Age of Conan Closed Beta Impressions– Part I

12 05 2008

Been fairly busy of late, so the blog suffers. I was involved over the past few months in the Age of Conan technical beta stress tests though not part of the regular closed beta until very recently. There’s a fair amount to cover, so I’ll break this into a few posts to make it digestible.

As I’ve mentioned before, AoC hasn’t been particularly high on my list. The early marketing spin of mature=boobs+blood and FPS-like combat coupled with the PvP focus suggested that AoC was not likely a must-play game for me. Nor was Robert E. Howard a particular favorite author of mine. Nonetheless, many reported aspects of the game had me curious enough to want to see what it was all about despite the two+ strikes going in.

Performance and Hardware

For those who may not be aware, AoC has had two betas running– the Fileplanet Open Beta which you had to pay for, and the closed or General Beta. Shortly after the last round of stress tests, Funcom saw fit to invite all the stress testers to the general beta, hence my access.

Confusingly, general (closed) beta participants are still under the NDA except with respect to their level 1-13 experiences, so anything I relate here pertains only to levels 1-13 (mostly solo play). I mention this because of the controversy over the version of the game client used for the open beta. Bildo and Keen and others have adequately covered that ground, so I wont rehash.

Since I didn’t sign up for the Fileplanet beta, I can’t comment on how significant the performance issues may have been. I can say that the closed beta client was pretty decent with few of the reported issues with the open beta client occurring for me. I have had lockups and few CTDs, but nothing close to the scale others have reported about both the open and close beta clients.

Despite the apparent total marketing meltdown fuckup with the open beta, Funcom pushed patches out before this last weekend on both Open and closed beta I believe. Many folks are calling this the “Miracle” patch and I must say that many of the significant loading time and other annoyances seem to be receding into the background at an acceptable level.

Also for reference, my current system stats are as follows:

Intel Core Duo E8400 3.0 GHz
4GB Ram
nVidia 8800GT 512MB
WinXP

Not the top of the heap by a long shot, but decently above “recommended” specs for AoC of a Core Duo 2.4GHZ, 7900 GTX card and 2MB of RAM. I’ve been running on high settings without any significant problems. There have been some annoying lag spikes, but that isn’t a client-side hardware problem. Haven’t been checking framerates because quite frankly, its been consistently smooth for the most part, so I assume its been north of 25-30FPS or I would have started to get that flipbook animation/slide show feeling.

Graphics

The look is pseudo-realism, so think EQ2, LotRO, Vanguard. The (starting) world is lush with almost too much detail. Personal preference, but I think LotRO has done a better job of tying all the graphical elements together in the environment. For me there are a few too many sharp edges and hard lines between textures which don’t blend. This pertains mostly to vegetation rather than buildings and such which seem more smoothly integrated into the environment. Water is probably the best I’ve seen in an MMO. Surface ripples and vees out behind your character as they move through the water. Waves lap at the shore. Nice.

There are a reasonable but not excessive range of avatar customization features. You can dive into advanced options and tweak just about any feature with sliders and pick lists, or you can random and minorly tweak your overall appearance. Overall, I think the models are very well done with a few caveats based on style preferences rather than oddness. Animations are generally very well done and quite smooth.

DATA SECTION -
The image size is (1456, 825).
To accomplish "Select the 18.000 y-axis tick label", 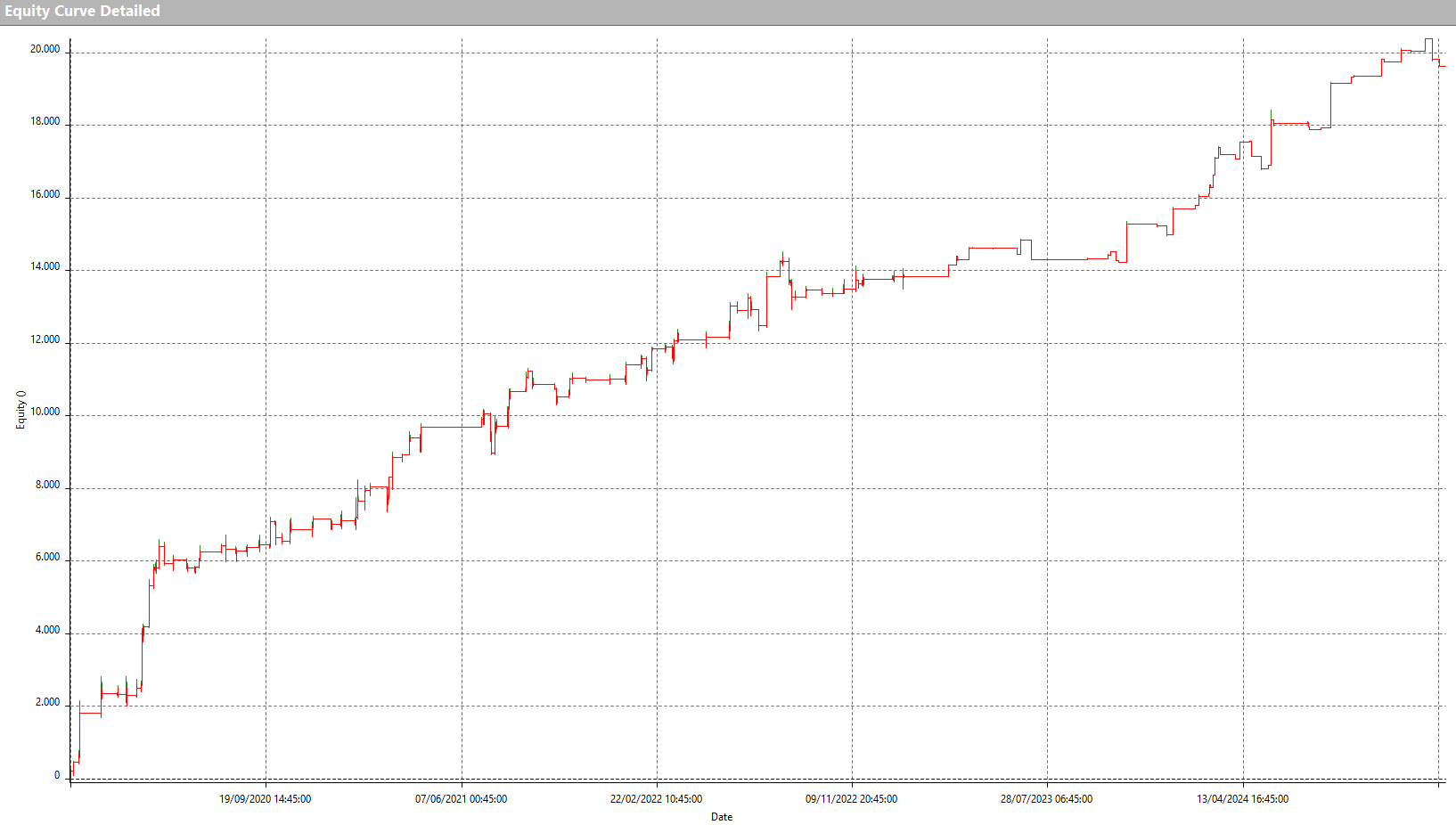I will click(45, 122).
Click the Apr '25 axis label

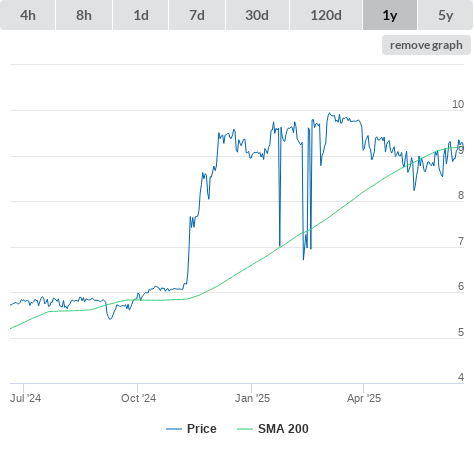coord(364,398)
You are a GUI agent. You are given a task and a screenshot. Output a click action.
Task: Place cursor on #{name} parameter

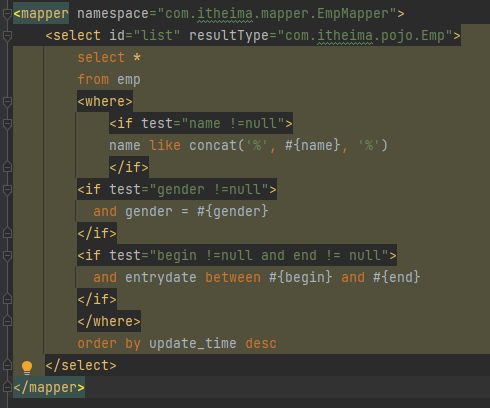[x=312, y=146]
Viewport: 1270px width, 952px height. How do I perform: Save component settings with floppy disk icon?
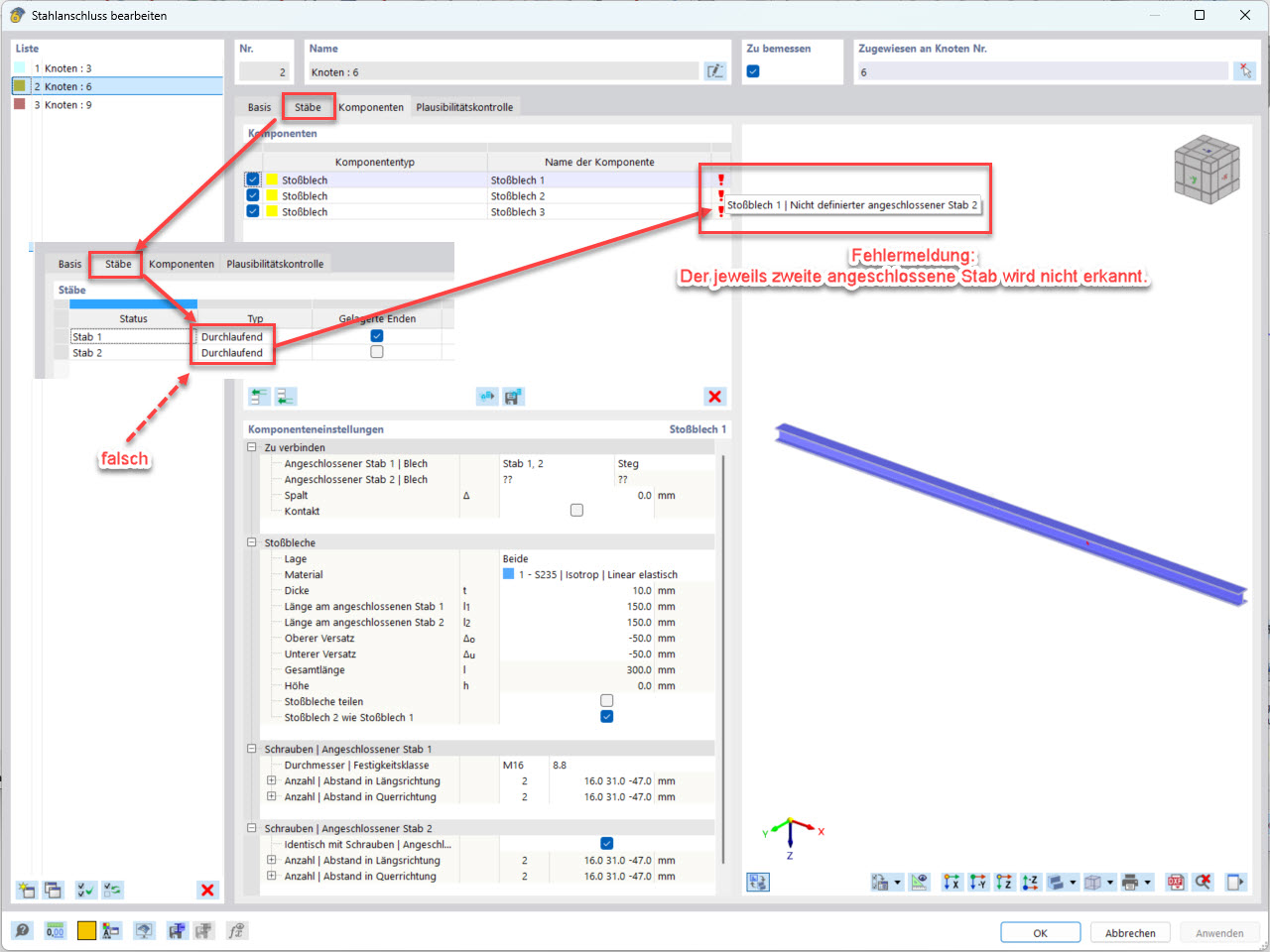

THE TASKS -
A) Echo the Age of Conan beta impressions word for word, from "For those who" to "hence my access.".
B) Pick up the Age of Conan beta impressions right after the last sentence and keep writing.
The data that comes before this point plays no part in what follows.

ANSWERS TO THE TASKS -
A)
For those who may not be aware, AoC has had two betas running– the Fileplanet Open Beta which you had to pay for, and the closed or General Beta. Shortly after the last round of stress tests, Funcom saw fit to invite all the stress testers to the general beta, hence my access.

B)
Men are big and strong and women are buxom, full stop. The wimpiest male version I could come up with would still probably come up to me, crack walnuts with their biceps and then sweep the floor with my weaksauce gamer ass. Not a fault unique to Conan, but I’m still waiting for a wider range of body types, ages, fitness, etc. rather than permutations of the epic hero, but that’s me. No shrivelled aged scholarly mystical caster types here nor gangly broken tooth meth heads either.

/rant on

Women in Conan are quite simply objectified and typify the misogynist tendencies in most fantasy writing (and present in Robert E. Howard, his writing and most societies in the 1930’s when he was writing). I see manifested throughout the game an environment sadly faithful to Howard’s writing and his particularly strange (Oedipal?) and adolescent male view toward women. Yes, there are “positive” depictions of women in AoC (e.g., Valeria somewhat of an exception) though the contrary seems to prevail far too often.

I’d love to play a game where tough smart women characters of varied body types (i.e. something other than Barbie doll-esque proportions) were available so that women might actually be attracted to playing the game. Amazon to princess, nymph to crone, is that so hard? Apparently it is because developers don’t yet realize that women are mammals, not mammaries.

Simple question, answer silently to yourselves, would you play this game with your wife? you mother? your daughter? Would it bug you if they did without you? If not why not? Discuss (amongst yourselves). Park your rants elsewhere, this is not the typical hypocritical American violence>sex perspective. Try (hard) to think why this is so.  Suffice it to say that typical media and entertainment industry depictions of women aren’t going to be changed by AoC.

/rant off

Races and classes

Aquilonian, Cimmerian and Stygian. Research project: research and discuss Robert E. Howard’s views on race and the rise of fascism in the 1930’s. Relate to the foregoing. Discuss. Yes, you could do the same with Lovecraft, Tolkien, Lewis as well. Maybe you should.

Three soldier archetypes– Guardian, Conquerer and Dark Templar
Three mage archetypes– Herald of Xotli, Necromancer and Demonologist
Three priest archetypes– Tempest of Set, Priest of Mitra and Bear Shaman
Three scout archetypes– Assassin, Barbarian and Ranger

So far, I’ve played a Conquerer, Demonologist, Priest of Mitra and Bear Shaman, all up to around Level 10. My general impression is that the classes are still in need of some serious balancing at this point. Some encounters seem near impossible with some classes that are trivial for others of the same level. Keep in mind that this is all during the Noob portion of the game, not at endgame where no one would expect a caster to have the survivability of a tank, nor the tank not have the dps of a caster, etc.

Among the major divisions (caster/non-caster), combat has a very samey quality. All the head smashing types don’t seem particularly differentiated early on. Similar with casters excepting Bear Shaman. The BS plays much more like a melee class in all respects.

The healing classes to me seem the most disappointment at the low levels. They just don’t seem to have any significant healing abilities. At low levels, most have wimpy HoTs though they are considerably tougher than the usual squishy. I’m told “healers don’t really come into their own until about level 20 or so”… which is a bit of a warning sign for me. In no encounter was healing even remotely capable of significantly forestalling the inevitable.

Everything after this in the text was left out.